The main instrument to increase energy efficiency in industry is the Perform, Achieve and Trade (PAT) Mechanism, which is implemented under the 'National Mission on Enhanced Energy Efficiency'. PAT resembles an emissions trading scheme (ETS) and has been in place since 2012. The scheme is currently in its second phase (2016–2019). PAT differs from traditional cap-and-trade systems as it sets intensity-based energy targets. The current phase covers 621 facilities from 11 different sectors (including rail, electricity distribution, and refineries), and the target is to achieve on average energy savings of 8.9 Mtoe (373 PJ) from the participating facilities in 2019 below the 2014–15 baseline level (Government of India, 2016). Individual targets are calculated for each installation. Installations that exceed their targets can sell Energy Saving Certificates to installations that did not meet their target (EDF, CDC Climat Research, & IETA, 2015).

Transport

India’s first light vehicle fuel efficiency standards came into force in April 2017, setting efficiency targets for new vehicles that weigh under 3,500 kg with no more than nine seats (The International Council on Clean Transportation, 2014; Transportpolicy.net, 2017). The efficiency targets start at the equivalent of 130 gCO2/km in 2017 and fall to 113 gCO2/km in 2022 (Transportpolicy.net, 2017). The standards are based on the average weight of the fleet that manufacturers will sell in a year. The Ministry of Road Transport and Highways (MORTH) is responsible for implementing the standards under the regulations of Bureau of Energy Efficiency (BEE). Currently there are no CO2 emission standards for light commercial vehicles.

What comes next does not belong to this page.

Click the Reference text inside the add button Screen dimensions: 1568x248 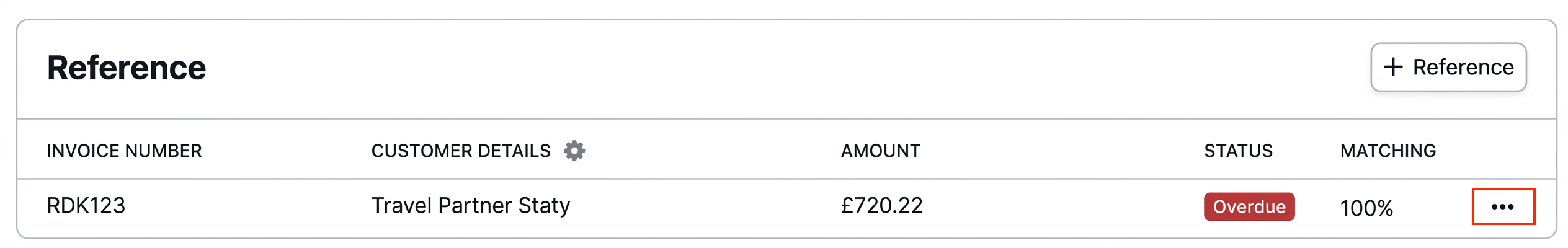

In 2013, the Indian Government set up the National Electric Mission Mobility Plan (NEMMP) 2020 (Government of India, 2015a). As part of the Mission, the Department of Heavy Industry launched the Faster Adoption and Manufacturing of (Hybrid &) Electric Vehicles (FAME India) scheme. The scheme aims to support the development of the hybrid/electric vehicle market and targets a deployment of 6–7 million vehicles per year by 2020 (Government of India, 2015a). Indian Power Minister Piyush Goyal announced a target of selling only electric vehicles by 2030, which corresponds with EV sales of over 10 million per year by 2030. In response to this, the state-owned Energy Efficiency Services (EESL) announced its plans to replace 500,000 government cars with electric cars. The realisation of this plan, however, has been hindered in part by the fact that India’s Electricity Act only allows Indian power distribution companies, not private or government entities, to sell electricity, i.e. set up charging stations (Ganguly, 2018). Various proposals are under consideration but the government has yet to embed its vision for electric vehicles in 2030 in regulation.

Forestry

The Indian Ministry of Environment, Forest and Climate Change has developed a new draft National Forest Policy 2018 to replace the existing, 30-year old policy (Government of India, 2018). The draft calls for a minimum of one-third of India’s total geographical area to be under forest or tree cover and supports the NDC target of creating an additional (cumulative) carbon sink of 2.5–3 GtCO2e by 2030. The policy is set to guide forest management in India for the next 25 to 30 years. Corresponding regulation and rules will be amended or developed going forward.